As a point of comparison, Wikipedia lists 48 regular members of the White House press corps. Of course, to borrow from a famous Babe Ruth quote, Albert Pujols had a much better 2011 — and makes a lot more money — than the president.

From the Nieman Journalism Lab:

So what exactly does an Angels news mob cover?

A real estate reporter is doing a story about how property values around Angel Stadium have gone up. A business reporter talked to the manufacturer of Angels bobbleheads. A technology reporter interviewed the person who picks the songs and video clips that run during the game. The person who usually covers celebrity gossip filed a story about the 1870s-era baseball cards that are in a Library of Congress collection. One reporter is writing a story about an Angels fan who plans to propose to his girlfriend at the opening-night game.

No word on if columnist Mark Whicker will be assigned to write what victims of famous kidnappings think of the Angels' chances for the postseason, but you have to assume it's in the budget with the OC Register leaving no rock in the Angel Stadium outfield unturned.

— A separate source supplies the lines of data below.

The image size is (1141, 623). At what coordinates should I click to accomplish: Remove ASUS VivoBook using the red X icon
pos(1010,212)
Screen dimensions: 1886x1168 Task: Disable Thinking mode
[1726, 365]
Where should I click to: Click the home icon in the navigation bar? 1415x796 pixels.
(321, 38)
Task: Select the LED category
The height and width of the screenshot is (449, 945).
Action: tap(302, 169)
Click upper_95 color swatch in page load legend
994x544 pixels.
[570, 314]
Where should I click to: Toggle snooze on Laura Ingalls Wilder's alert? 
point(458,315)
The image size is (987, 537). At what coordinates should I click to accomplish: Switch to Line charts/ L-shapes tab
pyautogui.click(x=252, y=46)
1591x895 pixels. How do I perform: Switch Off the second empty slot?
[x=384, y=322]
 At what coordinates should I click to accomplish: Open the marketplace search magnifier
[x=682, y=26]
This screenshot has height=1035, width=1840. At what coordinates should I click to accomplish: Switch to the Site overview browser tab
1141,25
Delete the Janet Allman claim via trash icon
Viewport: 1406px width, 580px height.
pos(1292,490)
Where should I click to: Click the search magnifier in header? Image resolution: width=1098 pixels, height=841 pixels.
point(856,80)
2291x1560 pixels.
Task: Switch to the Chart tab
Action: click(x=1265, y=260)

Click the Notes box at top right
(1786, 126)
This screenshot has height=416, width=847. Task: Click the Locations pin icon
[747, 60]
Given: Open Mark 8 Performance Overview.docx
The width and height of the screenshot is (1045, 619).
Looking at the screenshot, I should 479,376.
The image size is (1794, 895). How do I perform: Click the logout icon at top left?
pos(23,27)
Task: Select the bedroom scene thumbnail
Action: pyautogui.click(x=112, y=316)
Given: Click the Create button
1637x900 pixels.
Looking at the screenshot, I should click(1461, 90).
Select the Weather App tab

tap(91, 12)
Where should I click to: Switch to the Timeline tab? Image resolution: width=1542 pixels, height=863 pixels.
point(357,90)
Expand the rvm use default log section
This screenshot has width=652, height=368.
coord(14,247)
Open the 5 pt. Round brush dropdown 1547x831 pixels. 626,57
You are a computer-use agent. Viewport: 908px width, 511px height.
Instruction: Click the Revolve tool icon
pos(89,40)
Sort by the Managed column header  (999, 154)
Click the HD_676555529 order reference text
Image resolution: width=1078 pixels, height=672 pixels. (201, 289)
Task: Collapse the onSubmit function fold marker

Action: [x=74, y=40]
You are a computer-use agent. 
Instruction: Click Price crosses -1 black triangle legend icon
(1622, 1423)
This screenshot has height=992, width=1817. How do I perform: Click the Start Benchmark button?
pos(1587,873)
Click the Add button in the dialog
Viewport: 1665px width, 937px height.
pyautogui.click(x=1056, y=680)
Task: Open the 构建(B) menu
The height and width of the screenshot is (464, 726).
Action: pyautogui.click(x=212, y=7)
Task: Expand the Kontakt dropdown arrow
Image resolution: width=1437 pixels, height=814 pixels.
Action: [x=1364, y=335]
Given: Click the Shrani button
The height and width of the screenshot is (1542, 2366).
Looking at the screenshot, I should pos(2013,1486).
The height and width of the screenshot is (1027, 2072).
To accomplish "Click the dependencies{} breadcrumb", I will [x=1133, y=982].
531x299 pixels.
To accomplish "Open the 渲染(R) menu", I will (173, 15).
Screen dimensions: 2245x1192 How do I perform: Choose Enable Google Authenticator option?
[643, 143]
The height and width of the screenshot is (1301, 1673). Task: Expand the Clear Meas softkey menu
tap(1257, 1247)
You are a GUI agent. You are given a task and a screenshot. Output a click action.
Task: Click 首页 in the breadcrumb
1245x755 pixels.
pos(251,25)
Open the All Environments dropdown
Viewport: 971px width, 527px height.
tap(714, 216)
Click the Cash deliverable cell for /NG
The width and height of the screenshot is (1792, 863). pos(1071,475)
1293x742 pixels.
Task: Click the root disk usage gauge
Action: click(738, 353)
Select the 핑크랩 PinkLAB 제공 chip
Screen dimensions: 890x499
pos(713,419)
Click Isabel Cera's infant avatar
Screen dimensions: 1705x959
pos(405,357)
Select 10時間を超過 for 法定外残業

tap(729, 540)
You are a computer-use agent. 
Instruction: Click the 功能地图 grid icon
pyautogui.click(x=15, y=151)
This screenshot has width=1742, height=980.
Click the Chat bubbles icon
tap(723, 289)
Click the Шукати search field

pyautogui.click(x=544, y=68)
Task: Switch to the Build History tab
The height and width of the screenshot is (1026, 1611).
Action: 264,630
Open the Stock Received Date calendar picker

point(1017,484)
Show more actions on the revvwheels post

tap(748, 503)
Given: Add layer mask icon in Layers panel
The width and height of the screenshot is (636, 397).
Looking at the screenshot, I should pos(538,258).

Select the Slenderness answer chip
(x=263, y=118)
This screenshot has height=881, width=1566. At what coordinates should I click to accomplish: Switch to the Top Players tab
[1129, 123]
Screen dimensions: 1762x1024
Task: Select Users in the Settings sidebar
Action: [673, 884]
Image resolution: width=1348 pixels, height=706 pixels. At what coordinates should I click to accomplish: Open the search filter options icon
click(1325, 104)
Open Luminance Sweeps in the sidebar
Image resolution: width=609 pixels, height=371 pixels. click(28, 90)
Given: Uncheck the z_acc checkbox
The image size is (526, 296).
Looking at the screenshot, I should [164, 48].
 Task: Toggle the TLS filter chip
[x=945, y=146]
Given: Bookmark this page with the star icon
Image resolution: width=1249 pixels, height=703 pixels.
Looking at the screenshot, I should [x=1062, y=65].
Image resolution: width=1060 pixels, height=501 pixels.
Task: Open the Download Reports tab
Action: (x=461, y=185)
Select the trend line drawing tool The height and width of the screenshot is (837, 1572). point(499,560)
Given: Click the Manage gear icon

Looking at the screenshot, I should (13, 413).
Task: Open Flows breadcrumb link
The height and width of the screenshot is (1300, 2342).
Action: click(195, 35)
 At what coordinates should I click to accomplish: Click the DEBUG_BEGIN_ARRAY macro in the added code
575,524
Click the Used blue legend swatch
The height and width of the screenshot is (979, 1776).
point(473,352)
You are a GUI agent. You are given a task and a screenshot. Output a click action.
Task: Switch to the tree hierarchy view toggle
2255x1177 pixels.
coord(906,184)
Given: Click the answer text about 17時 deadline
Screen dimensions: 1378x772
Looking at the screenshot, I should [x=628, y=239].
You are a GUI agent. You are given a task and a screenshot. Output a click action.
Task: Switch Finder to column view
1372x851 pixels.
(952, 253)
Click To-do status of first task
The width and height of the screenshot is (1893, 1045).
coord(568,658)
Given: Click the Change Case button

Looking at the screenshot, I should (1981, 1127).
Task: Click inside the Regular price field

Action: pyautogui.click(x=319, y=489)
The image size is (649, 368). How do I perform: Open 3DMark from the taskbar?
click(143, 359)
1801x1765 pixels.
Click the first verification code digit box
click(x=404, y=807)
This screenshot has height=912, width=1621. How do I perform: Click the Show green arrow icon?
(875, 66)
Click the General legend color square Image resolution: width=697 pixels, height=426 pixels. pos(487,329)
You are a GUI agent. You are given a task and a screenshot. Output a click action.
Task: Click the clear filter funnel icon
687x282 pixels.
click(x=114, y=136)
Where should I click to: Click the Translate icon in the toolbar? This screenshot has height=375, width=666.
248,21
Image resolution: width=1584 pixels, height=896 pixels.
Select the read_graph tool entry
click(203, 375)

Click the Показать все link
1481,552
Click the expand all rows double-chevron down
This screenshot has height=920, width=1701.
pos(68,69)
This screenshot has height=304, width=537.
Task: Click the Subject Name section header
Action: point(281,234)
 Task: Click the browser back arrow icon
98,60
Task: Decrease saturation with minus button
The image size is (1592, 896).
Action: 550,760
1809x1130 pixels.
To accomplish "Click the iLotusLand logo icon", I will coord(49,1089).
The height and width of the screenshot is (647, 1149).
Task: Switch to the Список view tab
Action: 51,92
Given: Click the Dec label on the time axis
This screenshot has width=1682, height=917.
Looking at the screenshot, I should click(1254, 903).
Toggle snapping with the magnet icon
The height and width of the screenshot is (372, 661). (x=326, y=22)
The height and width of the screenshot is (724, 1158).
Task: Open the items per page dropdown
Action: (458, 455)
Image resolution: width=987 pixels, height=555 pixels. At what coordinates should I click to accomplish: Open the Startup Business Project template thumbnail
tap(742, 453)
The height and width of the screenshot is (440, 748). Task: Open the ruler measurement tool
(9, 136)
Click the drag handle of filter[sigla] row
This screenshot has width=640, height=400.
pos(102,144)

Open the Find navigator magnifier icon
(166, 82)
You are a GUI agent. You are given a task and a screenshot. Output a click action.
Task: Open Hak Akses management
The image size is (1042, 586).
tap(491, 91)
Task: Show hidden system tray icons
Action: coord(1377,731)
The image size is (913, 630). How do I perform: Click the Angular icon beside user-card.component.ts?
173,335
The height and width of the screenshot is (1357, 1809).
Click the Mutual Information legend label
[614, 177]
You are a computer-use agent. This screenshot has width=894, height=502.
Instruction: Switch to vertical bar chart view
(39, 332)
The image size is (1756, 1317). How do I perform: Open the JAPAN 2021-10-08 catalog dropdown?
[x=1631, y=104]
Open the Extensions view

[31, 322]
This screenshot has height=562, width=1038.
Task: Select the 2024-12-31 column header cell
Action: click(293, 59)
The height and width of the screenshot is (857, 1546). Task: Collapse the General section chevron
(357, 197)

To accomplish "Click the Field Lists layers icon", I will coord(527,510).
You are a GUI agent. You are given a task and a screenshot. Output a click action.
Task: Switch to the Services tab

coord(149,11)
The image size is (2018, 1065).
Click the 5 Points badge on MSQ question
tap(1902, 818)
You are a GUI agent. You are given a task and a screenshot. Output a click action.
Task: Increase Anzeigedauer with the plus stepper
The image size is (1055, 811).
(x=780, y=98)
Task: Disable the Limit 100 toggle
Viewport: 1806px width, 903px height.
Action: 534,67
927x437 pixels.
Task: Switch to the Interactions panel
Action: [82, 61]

Look, as someone who runs a baseball blog that rarely considers any story too small or insignificant, I can't be too judgmental here. The paper is looking to make a splash with its Angels coverage and establish that it will be the go-to news source for a highly-anticipated Halos season. So long as they've got the other "real-life" beats covered, what's wrong with the OC Register rallying its monkey for a big event in its coverage area?

At the same time, the law of diminishing returns is definitely going to be in play here. It'll likely kick in somewhere between the feature on the third-string parking lot attendant and the advice column on ballpark urinal etiquette.